Balsorano – A porre la questione è il Comitato Salviamo la ferrovia Avezzano- Roccasecca. “La notizia che in questi giorni ha spezzato la sequela purtroppo gravi bollettini di guerra legati alla pandemia da Coronavirus è quella che fa rumore: una coppia di Frecciarossa Trenitalia Napoli-Milano e viceversa, già da giugno, farà tappa quotidiana a Cassino e a Frosinone ed è in progetto una stazione AV all’altezza del nodo autostradale di Ferentino, dall’altra parte del fiume Sacco.

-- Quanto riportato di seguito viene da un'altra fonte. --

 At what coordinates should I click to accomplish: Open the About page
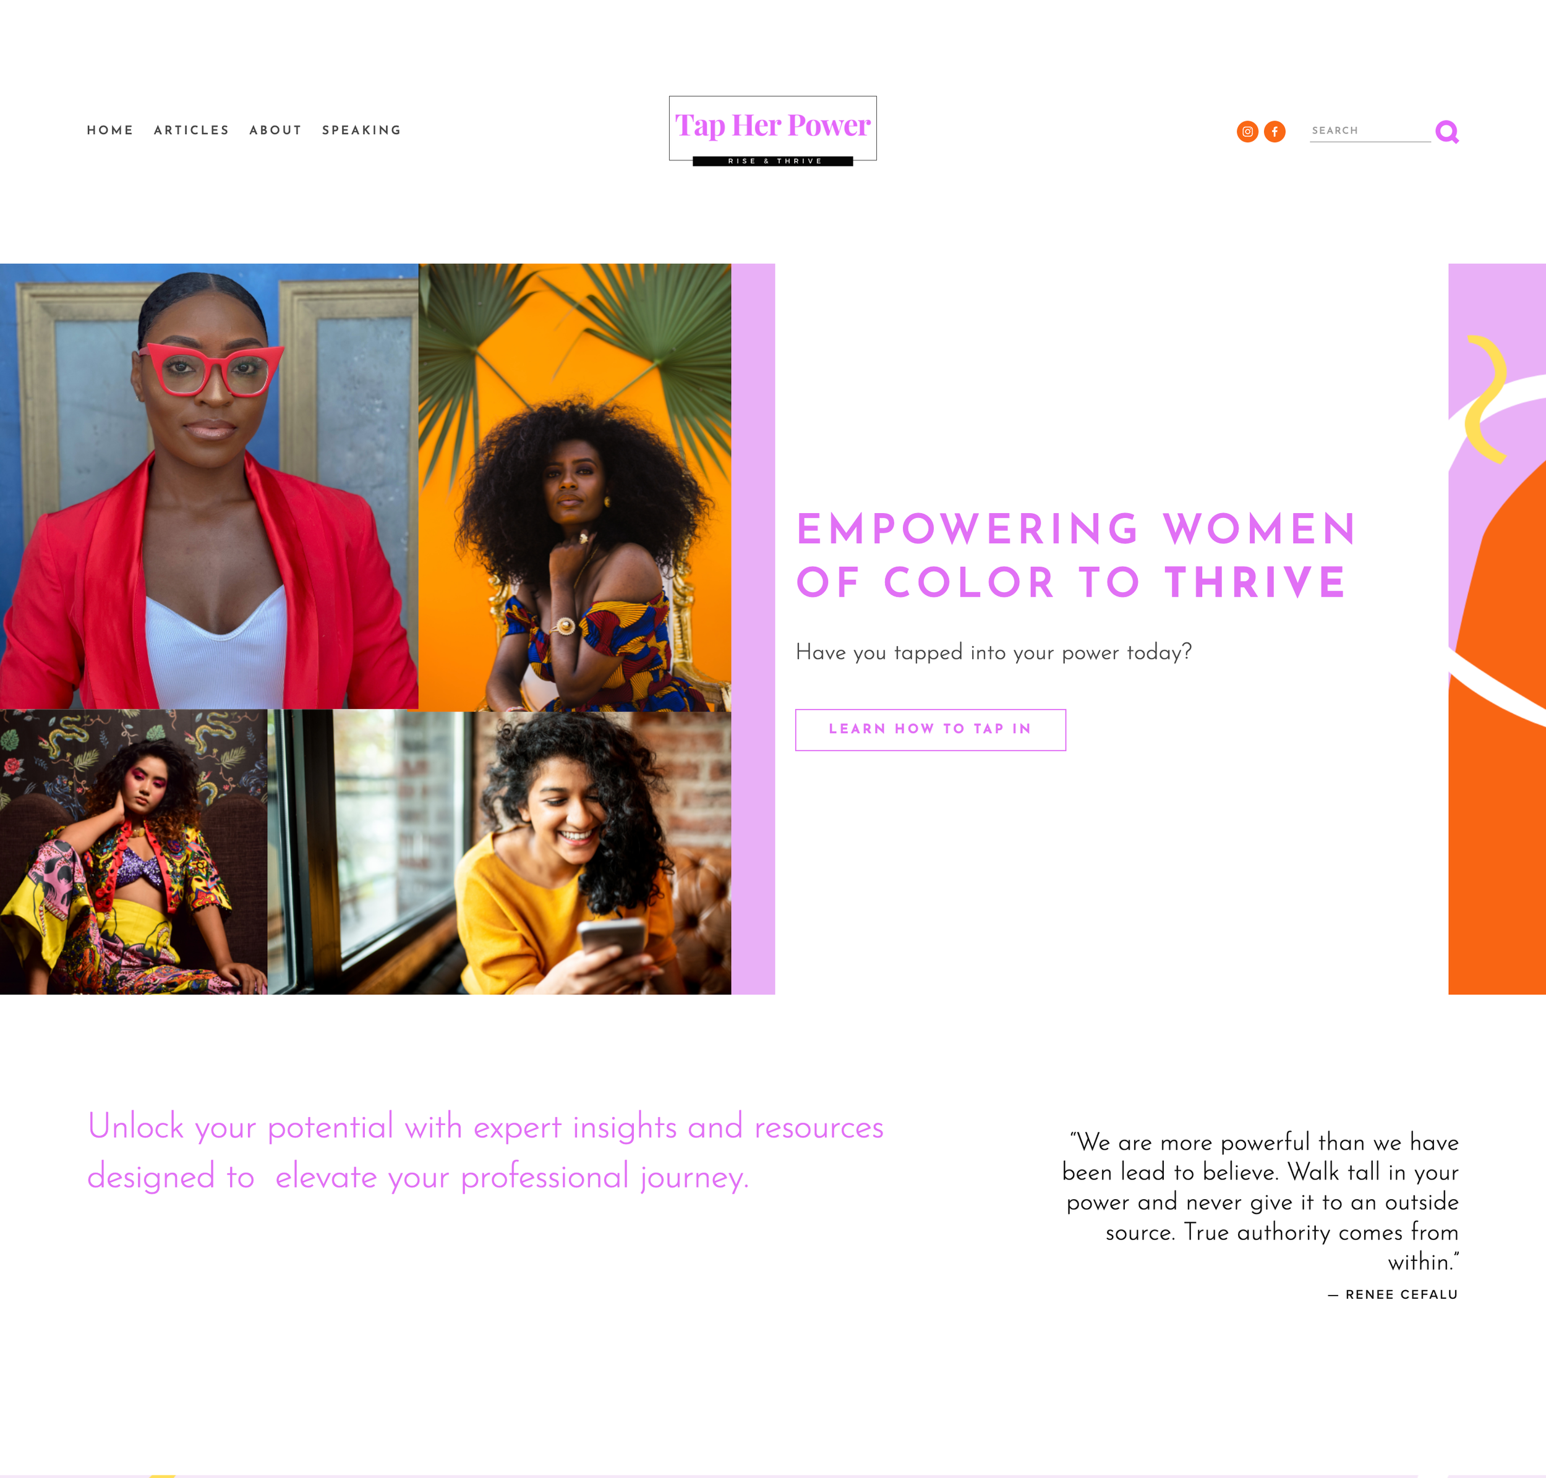276,131
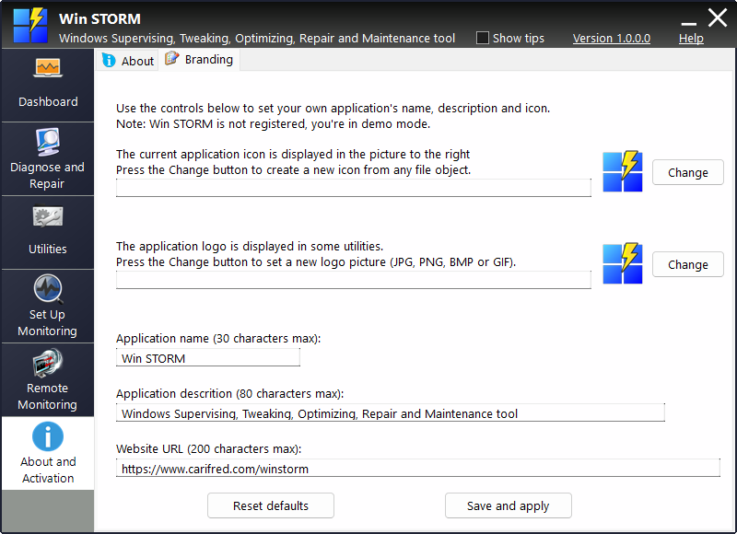Viewport: 737px width, 534px height.
Task: Click Save and apply button
Action: tap(508, 505)
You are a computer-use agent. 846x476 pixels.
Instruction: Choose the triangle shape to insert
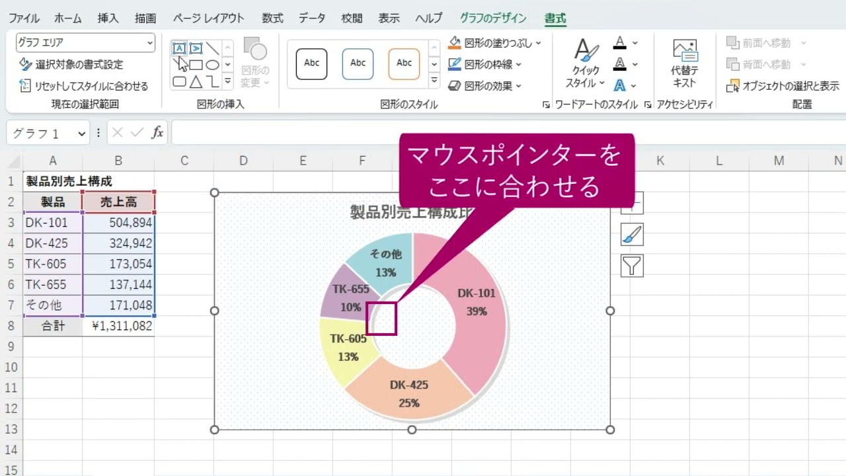point(196,82)
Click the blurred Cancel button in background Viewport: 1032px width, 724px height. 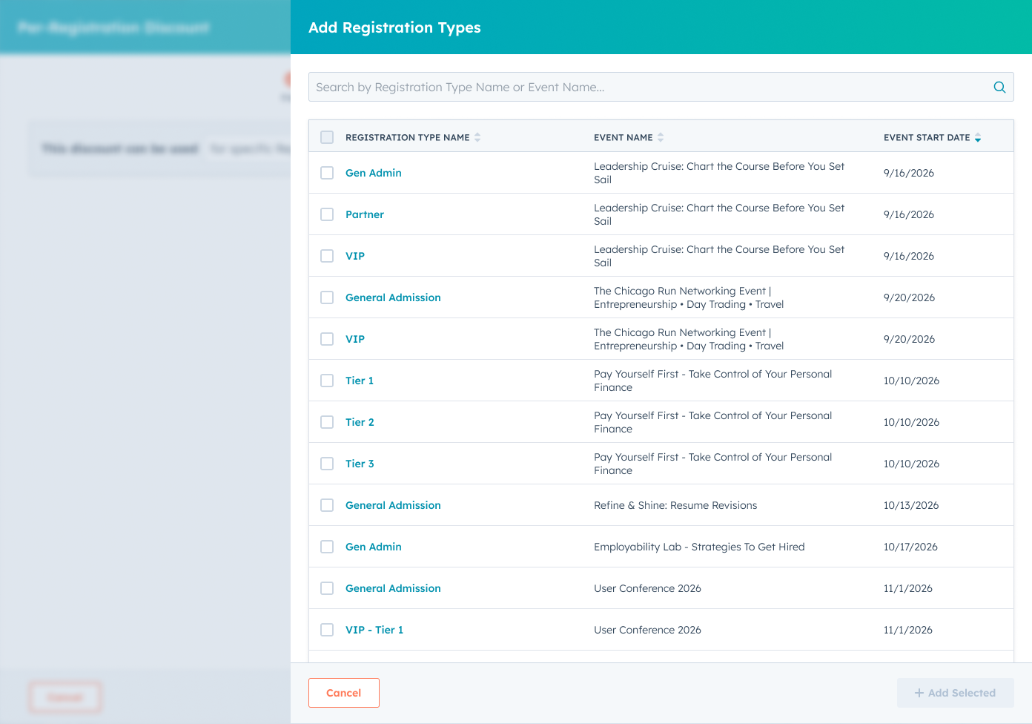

Bene, ma…Sulle opere in progetto solo in futuro si giudicherà, se realizzate, circa la concreta fruibilità, sulla quale peraltro qualche dubbio permane: l’unico nodo di rilievo è uno svincolo autostradale, non certo vicino ai centri più importanti della Provincia, senza apparenti servizi, tutti da creare (ad esempio, Reggio Emilia AV, che si avvicina come concezione alla futura Supino AV, è stata costruita su una linea ferroviaria regionale, che la collega in pochi minuti alla stazione principale -ed al centro – di Reggio Emilia…)”

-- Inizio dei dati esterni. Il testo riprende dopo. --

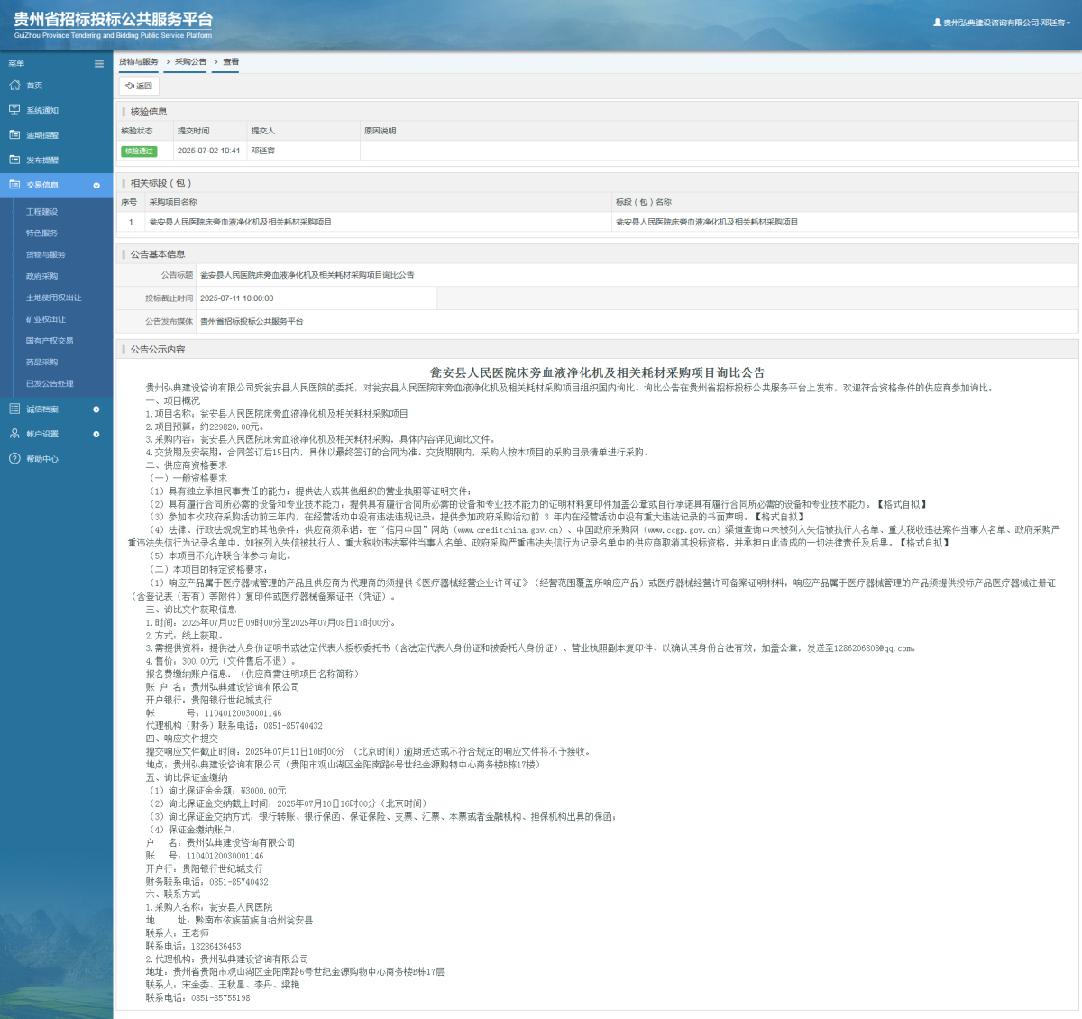Image resolution: width=1082 pixels, height=1019 pixels.
Task: Select 政府采购 in the sidebar submenu
Action: [41, 276]
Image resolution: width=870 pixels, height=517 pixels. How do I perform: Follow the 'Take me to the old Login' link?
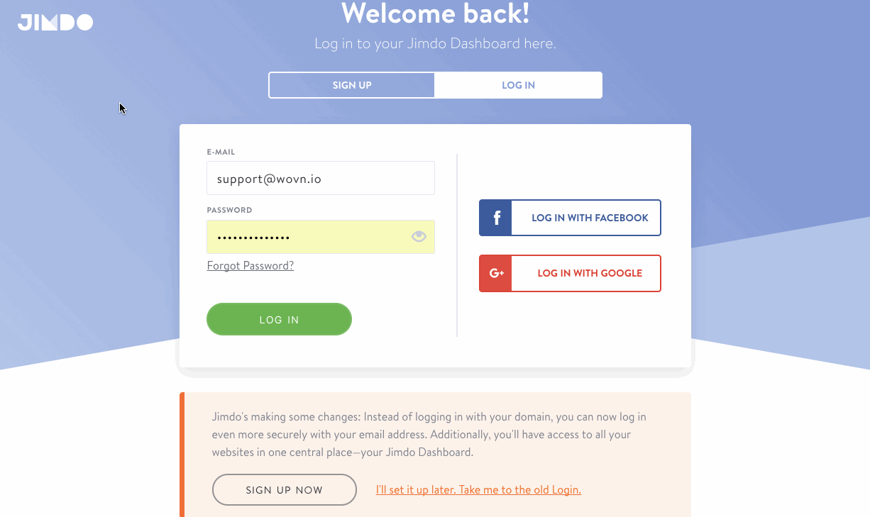(x=478, y=490)
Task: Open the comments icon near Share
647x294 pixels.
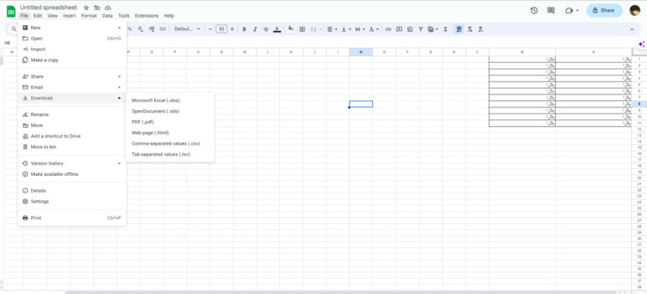Action: (551, 11)
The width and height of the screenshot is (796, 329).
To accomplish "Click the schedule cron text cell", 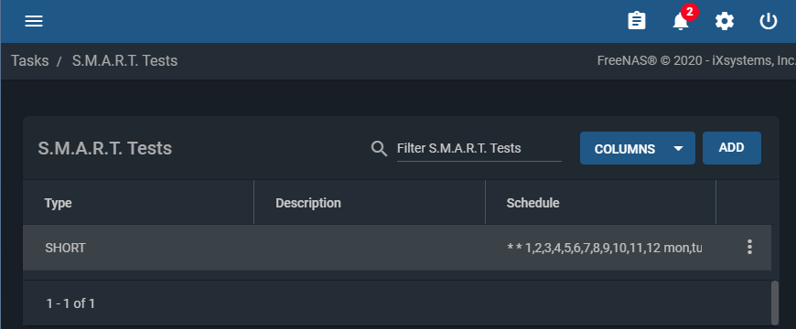I will [604, 248].
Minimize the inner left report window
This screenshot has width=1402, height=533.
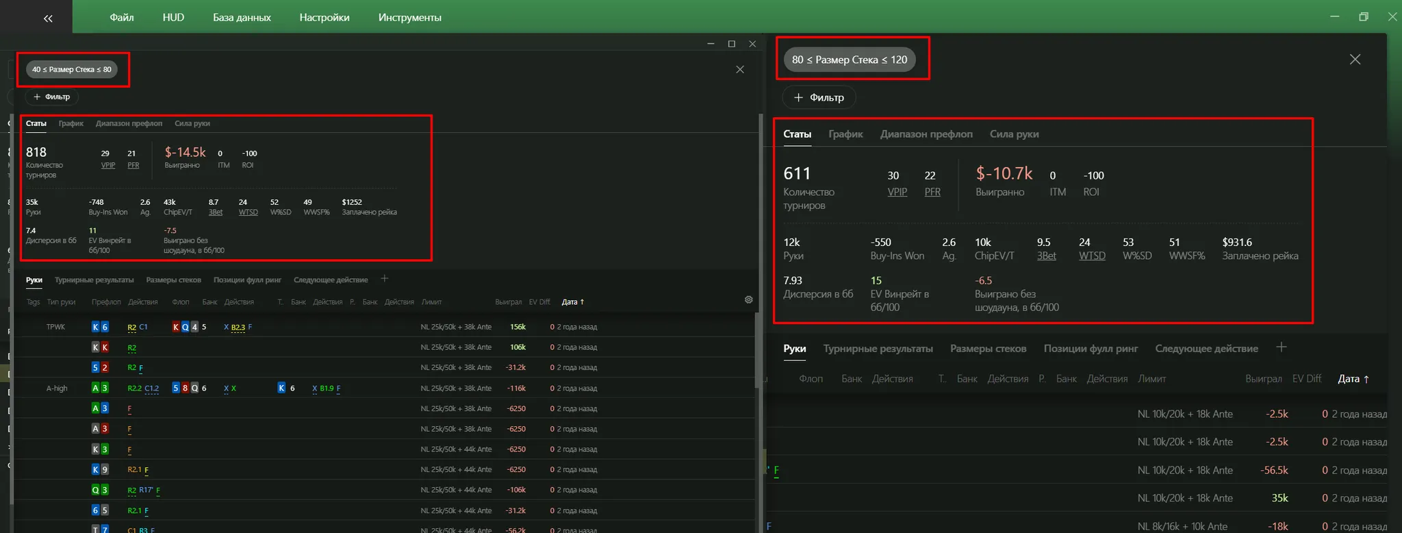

“Nell’immediato, spiegano l’Avv. Emilio Cancelli, e l’Ing Rosaria Villa, notiamo ancora una volta come le scelte politiche e commerciali tengono fuori dai giochi la zona Sud Est della Regione ed il suo fondamentale collegamento con il vicino Abruzzo: in altre parole, ancora una volta assistiamo ad un concentramento di sforzi sulla direttrice attuale Cassino- Frosinone su Roma (non su Napoli) e l’abbandono al suo destino della Avezzano Roccasecca”.

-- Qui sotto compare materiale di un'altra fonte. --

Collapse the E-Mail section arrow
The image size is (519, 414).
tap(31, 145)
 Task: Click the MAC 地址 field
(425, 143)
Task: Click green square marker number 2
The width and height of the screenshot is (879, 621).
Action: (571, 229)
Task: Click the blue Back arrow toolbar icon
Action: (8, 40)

“Eppure, la nostra ferrovia, anche in questo rinnovato contesto di interesse al vettore ferroviario (ancor più rafforzato dal fatto che, in questo particolare contesto storico, il treno più dell’autobus è in grado di garantire le distanze imposte) può dire la sua: oltre ad essere un naturale sbocco verso sud (e quindi verso Napoli), la ferrovia è l’unico mezzo che ad oggi consentirebbe agli abitanti della Valle Roveto, con i dovuti investimenti ed accorgimenti, di raggiungere le stazioni ciociare servite dalla Alta Velocità (Cassino interamente in treno, Frosinone con integrazione ferro/gomma e rottura di carico a Sora).

Non senza tacere, condividendo quanto osservato da alcuni in questi giorni, che il potenziamento della Avezzano Sora Roccasecca Cassino è un sicuro e concreto vantaggio per il cassinate ed i suoi poli di aggregazione (Tribunale, Ospedale, Università, ecc.).

La zona della Valle Roveto in particolare sarebbe oltremodo beffata: area interna, che corre più lenta dell’asse della costa e che correrà più lenta della limitrofa zona del Cassinate. Si configurerebbe un ‘cerchio’ in cui ricade la zona da Sora ad Avezzano buco nero dei trasporti e dei raccordi più efficienti e moderni.

Il Comitato, che da sempre si batte perché la linea, riaperta nel 2014, sia finalmente oggetto di attenzione da parte delle forze politiche al governo delle due Regioni interessate (e non, come accaduto in sordina in questi anni, facile preda di km/treno da girare alle aree urbanizzate, Roma e Pescara in testa), darà come sempre ha dato appoggio a tutti coloro, a prescindere dal colore politico, che sosterranno e consentiranno di ottenere concreti miglioramenti dell’attuale servizio”.